Essa concepção interesseira, que vos leva a transformar em leis eternas da natureza e da razão as relações sociais oriundas do vosso modo de produção e de propriedade — relações transitórias que surgem e desaparecem no curso da produção —, é por vós compartilhada com todas as classes dominantes já desaparecidas. O que aceitais para a propriedade antiga, o que aceitais para a propriedade feudal, já não podeis aceitar para a propriedade burguesa. (...)
O palavreado burguês sobre a família e a educação, sobre os doces laços que unem a criança aos pais, torna-se cada vez mais repugnante à medida que a grande indústria destrói todos os laços familiares dos proletários e transforma suas crianças em simples artigos de comércio, em simples instrumentos de trabalho.
“Vós, comunistas, quereis introduzir a comunidade das mulheres!”, grita-nos toda a burguesia em coro.
Para o burguês, a mulher nada mais é do que um instrumento de produção. Ouvindo dizer que os instrumentos de produção serão explorados em comum, conclui naturalmente que o destino de propriedade coletiva caberá igualmente às mulheres. Não imagina que se trata precisamente de arrancar a mulher de seu papel de simples instrumento de produção.
De resto, nada é mais ridículo que a virtuosa indignação que os nossos burgueses, em relação à pretensa comunidade oficial das mulheres que adotariam os comunistas. Os comunistas não precisam introduzir a comunidade das mulheres. Ela quase sempre existiu.
Nossos burgueses, não contentes em ter à sua disposição as mulheres e as filhas dos proletários, sem falar da prostituição oficial, têm singular prazer em seduzir as esposas uns dos outros.
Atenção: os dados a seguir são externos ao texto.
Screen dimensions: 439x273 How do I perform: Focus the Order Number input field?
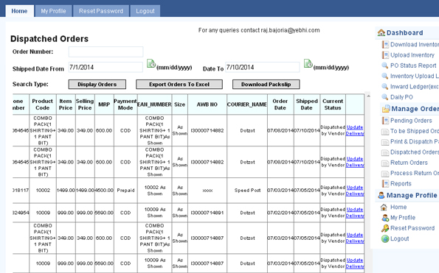[x=106, y=52]

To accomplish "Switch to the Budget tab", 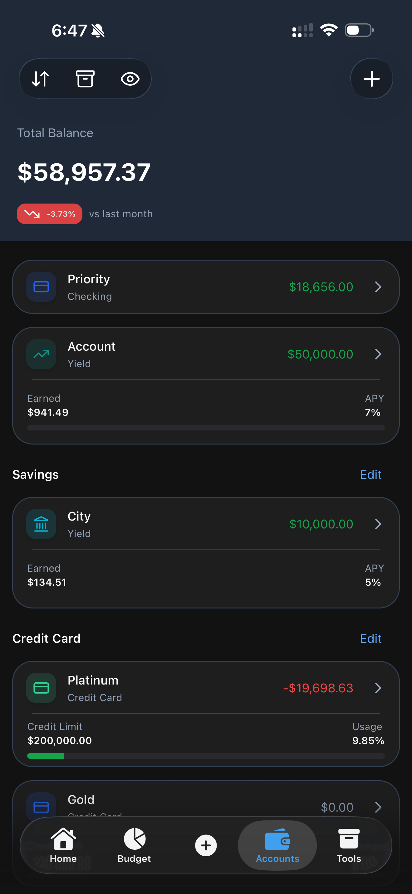I will (x=134, y=845).
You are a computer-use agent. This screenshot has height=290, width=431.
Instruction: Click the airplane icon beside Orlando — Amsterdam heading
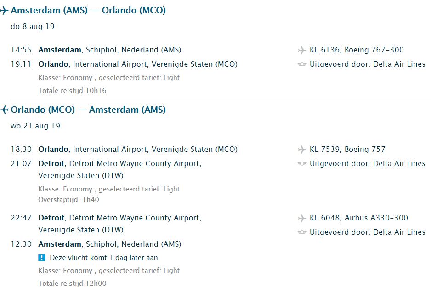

O casamento burguês é, na realidade, a comunidade das mulheres casadas. No máximo, poderiam acusar os comunistas de querer substituir uma comunidade de mulheres, hipócrita e dissimulada, por outra que seria franca e oficial. De resto, é evidente que com a abolição das atuais relações de produção desaparecerá também a comunidade das mulheres que deriva dessas relações, ou seja, a prostituição oficial e não-oficial.
Os comunistas também são acusados de querer abolir a pátria, a nacionalidade.
Os operários não têm pátria. Não se lhes pode tirar aquilo que não possuem. Como, porém, o proletariado tem por objetivo conquistar o poder político e elevar-se a classe dirigente da nação, tornar-se ele próprio nação, ele é, nessa medida, nacional, mas de modo nenhum no sentido burguês da palavra.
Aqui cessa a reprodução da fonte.